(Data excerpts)
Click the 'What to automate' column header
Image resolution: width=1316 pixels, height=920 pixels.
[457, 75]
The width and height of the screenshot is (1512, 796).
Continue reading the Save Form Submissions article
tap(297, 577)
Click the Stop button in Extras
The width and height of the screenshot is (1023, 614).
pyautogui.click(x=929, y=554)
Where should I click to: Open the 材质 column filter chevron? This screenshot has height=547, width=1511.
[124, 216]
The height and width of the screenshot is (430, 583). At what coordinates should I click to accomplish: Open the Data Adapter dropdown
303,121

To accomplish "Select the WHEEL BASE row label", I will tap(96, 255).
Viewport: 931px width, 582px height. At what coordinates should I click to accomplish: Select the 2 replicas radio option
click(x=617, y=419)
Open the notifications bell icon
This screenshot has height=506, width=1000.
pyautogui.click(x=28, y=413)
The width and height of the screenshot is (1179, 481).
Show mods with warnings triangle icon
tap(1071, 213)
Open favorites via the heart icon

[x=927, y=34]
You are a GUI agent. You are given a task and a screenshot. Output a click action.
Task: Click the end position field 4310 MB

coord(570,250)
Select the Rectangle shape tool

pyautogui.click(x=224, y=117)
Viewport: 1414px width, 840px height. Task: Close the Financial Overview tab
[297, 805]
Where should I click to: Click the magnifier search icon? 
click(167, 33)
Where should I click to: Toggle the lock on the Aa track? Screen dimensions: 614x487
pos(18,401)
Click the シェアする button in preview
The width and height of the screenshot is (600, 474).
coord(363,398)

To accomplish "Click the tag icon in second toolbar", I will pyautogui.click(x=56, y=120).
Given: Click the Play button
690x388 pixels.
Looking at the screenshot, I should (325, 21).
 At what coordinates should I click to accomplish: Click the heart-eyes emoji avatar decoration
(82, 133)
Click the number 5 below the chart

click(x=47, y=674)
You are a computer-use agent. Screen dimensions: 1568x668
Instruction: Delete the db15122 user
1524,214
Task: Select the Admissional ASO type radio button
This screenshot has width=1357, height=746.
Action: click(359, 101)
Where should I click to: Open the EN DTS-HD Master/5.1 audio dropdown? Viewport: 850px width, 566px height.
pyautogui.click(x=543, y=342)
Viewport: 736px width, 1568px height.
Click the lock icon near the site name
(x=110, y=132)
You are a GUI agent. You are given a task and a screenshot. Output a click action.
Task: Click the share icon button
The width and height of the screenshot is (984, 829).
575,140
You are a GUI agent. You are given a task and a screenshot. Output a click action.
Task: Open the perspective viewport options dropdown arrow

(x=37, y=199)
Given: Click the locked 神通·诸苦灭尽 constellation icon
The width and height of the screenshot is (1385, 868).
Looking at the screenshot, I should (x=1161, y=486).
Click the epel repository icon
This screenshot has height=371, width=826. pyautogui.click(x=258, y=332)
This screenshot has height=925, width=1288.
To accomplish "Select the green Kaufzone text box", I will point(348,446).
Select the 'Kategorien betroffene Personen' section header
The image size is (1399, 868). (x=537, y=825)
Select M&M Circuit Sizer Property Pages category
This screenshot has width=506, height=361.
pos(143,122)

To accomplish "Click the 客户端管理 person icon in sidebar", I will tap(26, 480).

**WHAT THIS TASK INVOLVES:**
Return every line from the entries above that contains the word "will".

**FINAL ANSWER:**
To accomplish "Select the WHEEL BASE row label", I will tap(96, 255).
To accomplish "Click the tag icon in second toolbar", I will pyautogui.click(x=56, y=120).
To accomplish "Select the green Kaufzone text box", I will point(348,446).
To accomplish "Click the 客户端管理 person icon in sidebar", I will tap(26, 480).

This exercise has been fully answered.